Assignment: Rewrite the lines below with every "GUI agent" swapped for "desktop assistant", leaving everything else untouched.

---

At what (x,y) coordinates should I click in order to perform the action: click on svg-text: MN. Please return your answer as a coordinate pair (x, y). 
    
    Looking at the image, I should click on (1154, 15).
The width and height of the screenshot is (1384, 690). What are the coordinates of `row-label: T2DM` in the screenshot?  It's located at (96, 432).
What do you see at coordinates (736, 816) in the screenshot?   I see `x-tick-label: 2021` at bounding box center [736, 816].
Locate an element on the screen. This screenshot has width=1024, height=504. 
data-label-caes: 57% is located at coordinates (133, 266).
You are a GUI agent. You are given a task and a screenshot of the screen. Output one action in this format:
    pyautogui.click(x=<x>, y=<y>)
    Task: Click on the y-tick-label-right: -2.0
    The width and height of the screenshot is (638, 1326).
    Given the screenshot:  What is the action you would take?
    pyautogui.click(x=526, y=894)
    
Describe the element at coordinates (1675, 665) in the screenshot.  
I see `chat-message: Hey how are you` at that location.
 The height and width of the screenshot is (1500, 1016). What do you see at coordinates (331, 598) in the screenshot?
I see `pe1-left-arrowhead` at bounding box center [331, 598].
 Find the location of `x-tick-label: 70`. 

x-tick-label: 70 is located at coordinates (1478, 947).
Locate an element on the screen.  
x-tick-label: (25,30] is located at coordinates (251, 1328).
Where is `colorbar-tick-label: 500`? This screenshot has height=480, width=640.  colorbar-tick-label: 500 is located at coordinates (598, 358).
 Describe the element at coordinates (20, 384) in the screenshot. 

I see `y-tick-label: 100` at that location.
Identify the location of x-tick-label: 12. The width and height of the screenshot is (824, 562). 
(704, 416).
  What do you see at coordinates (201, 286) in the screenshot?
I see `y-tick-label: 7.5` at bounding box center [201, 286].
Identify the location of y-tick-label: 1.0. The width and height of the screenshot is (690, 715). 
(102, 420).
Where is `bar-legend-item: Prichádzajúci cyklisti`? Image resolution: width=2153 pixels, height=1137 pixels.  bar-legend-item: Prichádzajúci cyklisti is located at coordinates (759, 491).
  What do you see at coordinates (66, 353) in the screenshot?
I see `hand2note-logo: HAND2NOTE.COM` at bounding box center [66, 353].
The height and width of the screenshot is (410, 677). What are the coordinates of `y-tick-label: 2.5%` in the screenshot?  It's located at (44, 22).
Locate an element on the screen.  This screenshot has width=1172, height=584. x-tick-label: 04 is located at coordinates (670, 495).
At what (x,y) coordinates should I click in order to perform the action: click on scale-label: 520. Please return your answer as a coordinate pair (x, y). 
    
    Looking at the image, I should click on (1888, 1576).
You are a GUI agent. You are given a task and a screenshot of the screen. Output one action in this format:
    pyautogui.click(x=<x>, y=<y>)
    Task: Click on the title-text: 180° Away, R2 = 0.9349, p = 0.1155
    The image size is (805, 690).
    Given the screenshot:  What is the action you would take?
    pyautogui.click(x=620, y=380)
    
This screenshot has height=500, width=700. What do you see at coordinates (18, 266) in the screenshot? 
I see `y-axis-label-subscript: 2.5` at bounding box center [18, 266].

---

Exercise solution:
At what (x,y) coordinates should I click in order to perform the action: click on svg-text: MN. Please return your answer as a coordinate pair (x, y). 
    
    Looking at the image, I should click on (1154, 15).
The width and height of the screenshot is (1384, 690). What are the coordinates of `row-label: T2DM` in the screenshot?  It's located at (96, 432).
What do you see at coordinates (736, 816) in the screenshot?   I see `x-tick-label: 2021` at bounding box center [736, 816].
Locate an element on the screen. This screenshot has width=1024, height=504. 
data-label-caes: 57% is located at coordinates (133, 266).
You are a desktop assistant. You are given a task and a screenshot of the screen. Output one action in this format:
    pyautogui.click(x=<x>, y=<y>)
    Task: Click on the y-tick-label-right: -2.0
    The width and height of the screenshot is (638, 1326).
    Given the screenshot:  What is the action you would take?
    pyautogui.click(x=526, y=894)
    
Describe the element at coordinates (1675, 665) in the screenshot.  
I see `chat-message: Hey how are you` at that location.
 The height and width of the screenshot is (1500, 1016). What do you see at coordinates (331, 598) in the screenshot?
I see `pe1-left-arrowhead` at bounding box center [331, 598].
 Find the location of `x-tick-label: 70`. 

x-tick-label: 70 is located at coordinates (1478, 947).
Locate an element on the screen.  
x-tick-label: (25,30] is located at coordinates (251, 1328).
Where is `colorbar-tick-label: 500`? This screenshot has height=480, width=640.  colorbar-tick-label: 500 is located at coordinates (598, 358).
 Describe the element at coordinates (20, 384) in the screenshot. 

I see `y-tick-label: 100` at that location.
Identify the location of x-tick-label: 12. The width and height of the screenshot is (824, 562). 
(704, 416).
  What do you see at coordinates (201, 286) in the screenshot?
I see `y-tick-label: 7.5` at bounding box center [201, 286].
Identify the location of y-tick-label: 1.0. The width and height of the screenshot is (690, 715). 
(102, 420).
Where is `bar-legend-item: Prichádzajúci cyklisti`? Image resolution: width=2153 pixels, height=1137 pixels.  bar-legend-item: Prichádzajúci cyklisti is located at coordinates (759, 491).
  What do you see at coordinates (66, 353) in the screenshot?
I see `hand2note-logo: HAND2NOTE.COM` at bounding box center [66, 353].
The height and width of the screenshot is (410, 677). What are the coordinates of `y-tick-label: 2.5%` in the screenshot?  It's located at (44, 22).
Locate an element on the screen.  This screenshot has width=1172, height=584. x-tick-label: 04 is located at coordinates (670, 495).
At what (x,y) coordinates should I click in order to perform the action: click on scale-label: 520. Please return your answer as a coordinate pair (x, y). 
    
    Looking at the image, I should click on (1888, 1576).
You are a desktop assistant. You are given a task and a screenshot of the screen. Output one action in this format:
    pyautogui.click(x=<x>, y=<y>)
    Task: Click on the title-text: 180° Away, R2 = 0.9349, p = 0.1155
    The image size is (805, 690).
    Given the screenshot:  What is the action you would take?
    pyautogui.click(x=620, y=380)
    
This screenshot has height=500, width=700. What do you see at coordinates (18, 266) in the screenshot? 
I see `y-axis-label-subscript: 2.5` at bounding box center [18, 266].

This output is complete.